Text excerpt:
------------------------------------------------------------------------
>Q: Last year the NFL seemed to make a big deal about the streak of consecutive sellouts to start the season. If I remember correctly the Bills unfortunately broke the streak. What are the stats for sellouts this season and where have the Bills ranked in attendance figures the past five, 10 or 15 years? With the recent Toronto discussion and the fears of the team someday leaving I would think this would be a critical component in keeping the team in Buffalo. Your thoughts?
-- Ray Dworzanski, North Tonawanda
A: The Bills have ranked in the top 10 in home attendance in the NFL 13 of the last 17 years. They ranked in the top 10 in 10 out of 11 years from 1990 to 2000. Starting with the 2001 season, their attendance ranking has been: 19th, 12th, eighth, ninth, ninth and 19th (in 2006).
The Bills' first six games this season already are sold out. So that will give them sellouts in 33 of their last 39 games through the New England game Nov. 18. Only 12 of 62 games through that New England contest will have been blacked out. That's fantastic for a franchise that hasn't been to the playoffs this decade.
Last season only seven NFL games didn't sell out, and four of them were in Buffalo. So far this season, only five of 116 games have not sold out. Two of them were in Jacksonville.
Of course, what matters more to bottom-line NFL owners than sellouts is revenue generated from home games. The Bills rank in the bottom quarter of the league in that department.
Nevertheless, Bills officials and business leaders who back the team hope that when the team comes up for sale, a prospective bidder will look at the track record of sellouts, sold-out luxury boxes and club seats, a strong season-ticket base and strong support from regional markets in Rochester and Toronto and decide that this is a great place to own a team. Will all that evidence be compelling enough to make that person put forth a bid that's competitive with a bidder from a rich, large North American market? That's the $700 million question hovering over the franchise.
------------------------------------------------------------------------
Source data:

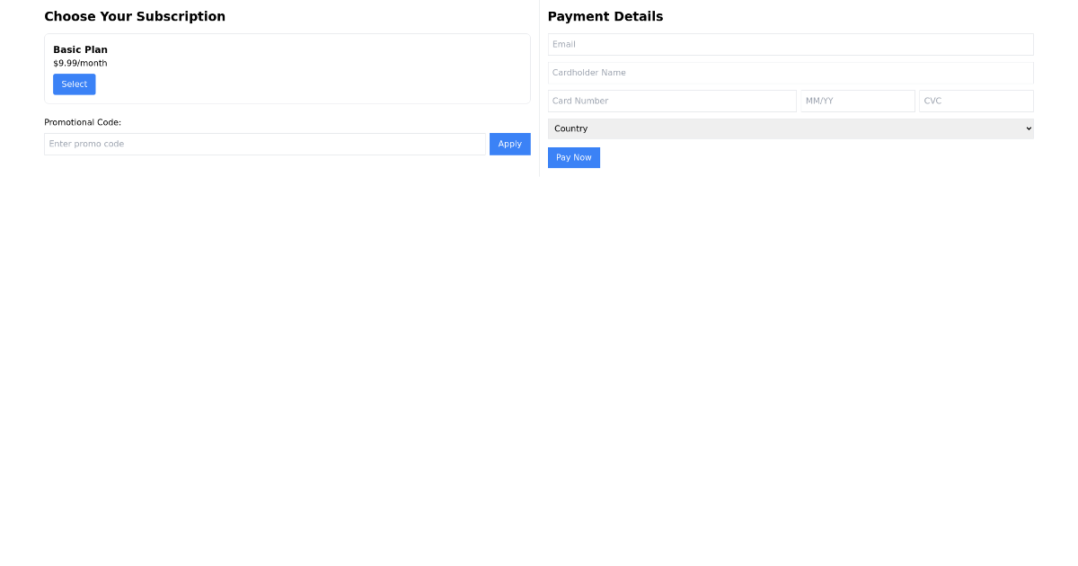Click the Email input field

point(791,44)
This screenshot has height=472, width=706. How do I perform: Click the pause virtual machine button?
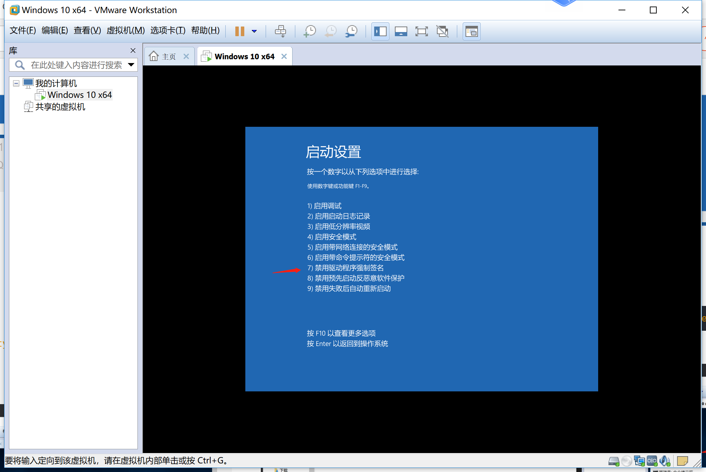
------------------------------------------------------------------------
Directions: Extract the Buffalo Bills attendance Q&A in full, reproducing every word and mark without any change.

Response:
>Q: Last year the NFL seemed to make a big deal about the streak of consecutive sellouts to start the season. If I remember correctly the Bills unfortunately broke the streak. What are the stats for sellouts this season and where have the Bills ranked in attendance figures the past five, 10 or 15 years? With the recent Toronto discussion and the fears of the team someday leaving I would think this would be a critical component in keeping the team in Buffalo. Your thoughts?
-- Ray Dworzanski, North Tonawanda
A: The Bills have ranked in the top 10 in home attendance in the NFL 13 of the last 17 years. They ranked in the top 10 in 10 out of 11 years from 1990 to 2000. Starting with the 2001 season, their attendance ranking has been: 19th, 12th, eighth, ninth, ninth and 19th (in 2006).
The Bills' first six games this season already are sold out. So that will give them sellouts in 33 of their last 39 games through the New England game Nov. 18. Only 12 of 62 games through that New England contest will have been blacked out. That's fantastic for a franchise that hasn't been to the playoffs this decade.
Last season only seven NFL games didn't sell out, and four of them were in Buffalo. So far this season, only five of 116 games have not sold out. Two of them were in Jacksonville.
Of course, what matters more to bottom-line NFL owners than sellouts is revenue generated from home games. The Bills rank in the bottom quarter of the league in that department.
Nevertheless, Bills officials and business leaders who back the team hope that when the team comes up for sale, a prospective bidder will look at the track record of sellouts, sold-out luxury boxes and club seats, a strong season-ticket base and strong support from regional markets in Rochester and Toronto and decide that this is a great place to own a team. Will all that evidence be compelling enough to make that person put forth a bid that's competitive with a bidder from a rich, large North American market? That's the $700 million question hovering over the franchise.